Elle est, officiellement, la maudite de l’histoire de Manolete. La réprouvée certifiée conforme : Lupe Sino. Carmen Esteban a consacré à son histoire d’amour avec Manolete un ouvrage tonique, peut-être pour répondre à la question que lui a posée un jour José Tomás, grand admirateur de Manolete : «Qu’est ce que tu sais d’elle, quel genre de femme c’était ?»
Antonia Bronchalo Lopesino, dite Lupe Sino, Lupe comme
la Vierge de Guadalupe, Sino qui signifie destin. Elle aurait dû devenir bonniche. Père ouvrier agricole à Sayatón, près de Guadalajara, 9 enfants, et elle, un sino de bonne à tout faire qui laisse l’école à 14 ans. Mais c’est une magnifique brune aux verts qui se retrouve à Madrid à 19 ans lorsqu’éclate la guerre civile. Actrice. Elle épouse civilement un gradé de l’armée républicaine. Il s’appelle Antonio Rodríguez. Rodríguez comme tous les hommes importants de sa vie. Y compris ceux qui meurent sous les coups d’un toro, comme Manuel Rodríguez, «Manolete», tué il y a tout juste soixante ans, à Linares, par Islero.

Avec cette histoire d’amour et de mort sur fond d’Espagne sinistre, de sexe, de drogue, de toros, de nuits blanches au bar Chicote dans le Madrid rance du franquisme, Carmen Esteban construit un récit vengeur qui secoue la version ordinairement admise de la relation entre Lupe et Manolete. Une version véhiculée par les ragots de l’entourage familial du torero et de l’establishment taurin faisant de Lupe «la Rouge» une petite pute vénale qui aurait mis le grappin sur l’idole de l’Espagne en l’entraînant dans la débauche par le sexe et la cocaïne. Alors que c’est un éleveur de toros connu qui dealait la «coba» pour le mundillo, et que personne n’a jamais vu Lupe s’y adonner. La rumeur l’accusera aussi d’être une espionne, de dilapider l’argent, d’être néfaste pour sa carrière, alors que c’est elle qui a, pour lui, abandonné la sienne. Elle aurait dévoyé un Manolete décrit par la propagande officielle comme un saint hiératique, vierge jusqu’à sa rencontre avec Lupe quand, dès l’âge de 22 ans et selon le témoignage de son ami El Pipo, il se livrait à des parties carrées.

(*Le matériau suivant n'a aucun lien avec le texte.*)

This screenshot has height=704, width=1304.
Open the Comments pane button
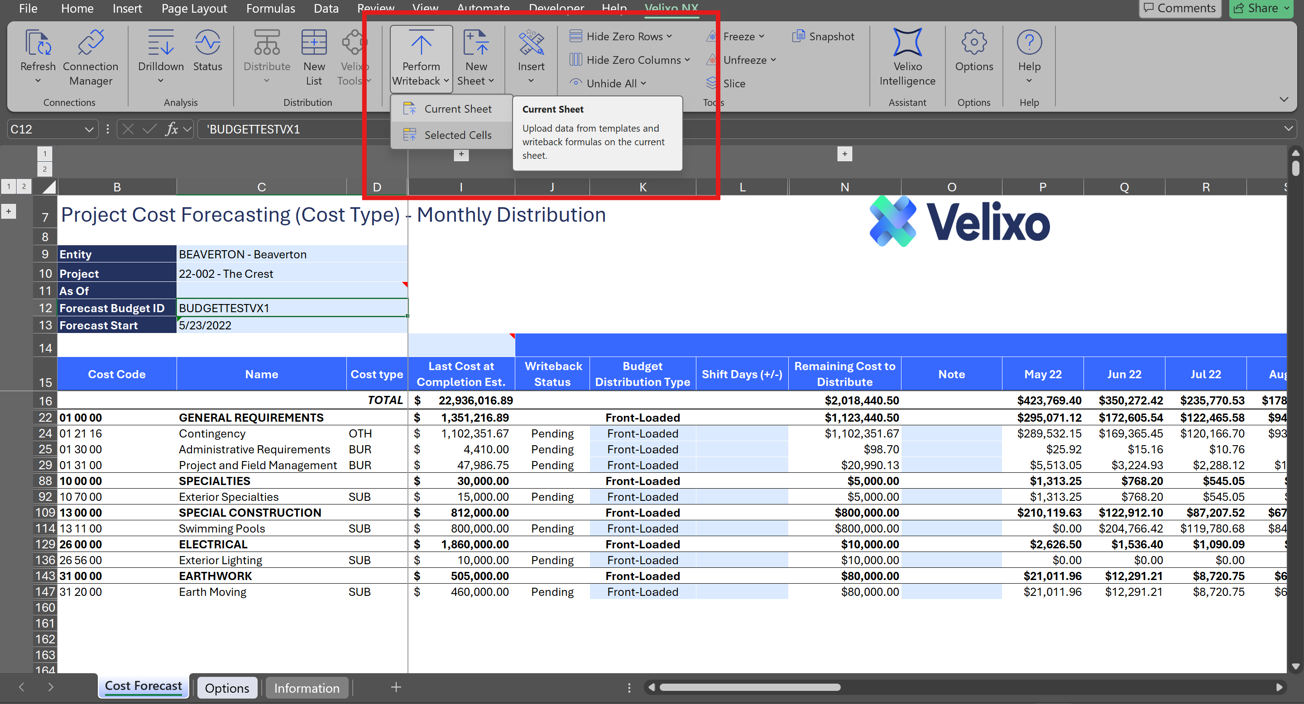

Pour Esteban, Lupe fut une jeune femme «intelligente, cultivée, courageuse, très belle et moderne, en avance sur son époque», et Manolete «un révolutionnaire, un rebelle, en piste et en dehors». Pour preuve, il ne refuse pas, à l’inverse de beaucoup d’autres toreros, de toréer avec une femme, Juanita Cruz. Il refuse en revanche de combattre devant Himmler et n’hésite pas, à Mexico, à manger avec un ancien député de la gauche espagnole en exil dans une salle ornée d’un petit drapeau républicain. Doit-on l’enlever, lui demande-t-on. Non. Mieux, dans l’Espagne confite en dévotion où s’embrasser sur un banc est interdit, Manolete et Lupe, «un couple moderne et transgresseur», vivent ouvertement en concubinage.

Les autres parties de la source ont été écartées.